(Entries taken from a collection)
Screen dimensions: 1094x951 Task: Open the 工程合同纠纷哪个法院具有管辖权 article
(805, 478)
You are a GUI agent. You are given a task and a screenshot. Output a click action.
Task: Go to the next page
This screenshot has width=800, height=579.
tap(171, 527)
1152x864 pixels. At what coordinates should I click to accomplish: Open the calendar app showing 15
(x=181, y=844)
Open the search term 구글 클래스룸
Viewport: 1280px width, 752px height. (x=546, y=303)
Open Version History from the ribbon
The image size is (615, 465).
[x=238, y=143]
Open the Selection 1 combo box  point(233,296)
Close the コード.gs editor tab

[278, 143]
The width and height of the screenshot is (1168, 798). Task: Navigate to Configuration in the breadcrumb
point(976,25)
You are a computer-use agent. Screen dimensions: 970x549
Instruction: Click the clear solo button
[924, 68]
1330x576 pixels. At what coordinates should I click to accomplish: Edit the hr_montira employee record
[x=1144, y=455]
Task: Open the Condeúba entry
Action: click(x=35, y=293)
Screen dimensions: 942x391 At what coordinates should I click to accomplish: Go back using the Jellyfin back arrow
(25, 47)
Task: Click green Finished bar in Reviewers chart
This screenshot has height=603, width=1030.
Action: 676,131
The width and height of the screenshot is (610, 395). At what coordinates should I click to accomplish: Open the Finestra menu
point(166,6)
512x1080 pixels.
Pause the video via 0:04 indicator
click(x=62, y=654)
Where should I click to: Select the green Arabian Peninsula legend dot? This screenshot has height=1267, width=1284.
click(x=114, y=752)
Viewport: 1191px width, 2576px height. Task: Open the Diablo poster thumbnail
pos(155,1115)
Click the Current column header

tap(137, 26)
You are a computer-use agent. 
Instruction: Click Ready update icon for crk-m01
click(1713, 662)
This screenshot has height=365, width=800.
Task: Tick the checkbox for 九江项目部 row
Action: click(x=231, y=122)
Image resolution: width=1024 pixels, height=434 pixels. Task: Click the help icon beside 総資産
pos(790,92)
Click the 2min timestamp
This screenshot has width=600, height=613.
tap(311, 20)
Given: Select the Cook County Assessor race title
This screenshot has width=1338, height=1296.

◆ **EXERCISE GOAL**: With nothing left out, copy the data above exactly.

◆ **YOUR RESPONSE**:
Screen dimensions: 1094x951 Task: Open the 工程合同纠纷哪个法院具有管辖权 article
(805, 478)
You are a GUI agent. You are given a task and a screenshot. Output a click action.
Task: Go to the next page
This screenshot has width=800, height=579.
tap(171, 527)
1152x864 pixels. At what coordinates should I click to accomplish: Open the calendar app showing 15
(x=181, y=844)
Open the search term 구글 클래스룸
Viewport: 1280px width, 752px height. (x=546, y=303)
Open Version History from the ribbon
The image size is (615, 465).
[x=238, y=143]
Open the Selection 1 combo box  point(233,296)
Close the コード.gs editor tab

[278, 143]
The width and height of the screenshot is (1168, 798). Task: Navigate to Configuration in the breadcrumb
point(976,25)
You are a computer-use agent. Screen dimensions: 970x549
Instruction: Click the clear solo button
[924, 68]
1330x576 pixels. At what coordinates should I click to accomplish: Edit the hr_montira employee record
[x=1144, y=455]
Task: Open the Condeúba entry
Action: click(x=35, y=293)
Screen dimensions: 942x391 At what coordinates should I click to accomplish: Go back using the Jellyfin back arrow
(25, 47)
Task: Click green Finished bar in Reviewers chart
This screenshot has height=603, width=1030.
Action: 676,131
The width and height of the screenshot is (610, 395). At what coordinates should I click to accomplish: Open the Finestra menu
point(166,6)
512x1080 pixels.
Pause the video via 0:04 indicator
click(x=62, y=654)
Where should I click to: Select the green Arabian Peninsula legend dot? This screenshot has height=1267, width=1284.
click(x=114, y=752)
Viewport: 1191px width, 2576px height. Task: Open the Diablo poster thumbnail
pos(155,1115)
Click the Current column header

tap(137, 26)
You are a computer-use agent. 
Instruction: Click Ready update icon for crk-m01
click(1713, 662)
This screenshot has height=365, width=800.
Task: Tick the checkbox for 九江项目部 row
Action: click(x=231, y=122)
Image resolution: width=1024 pixels, height=434 pixels. Task: Click the help icon beside 総資産
pos(790,92)
Click the 2min timestamp
This screenshot has width=600, height=613.
tap(311, 20)
Given: Select the Cook County Assessor race title
This screenshot has width=1338, height=1296.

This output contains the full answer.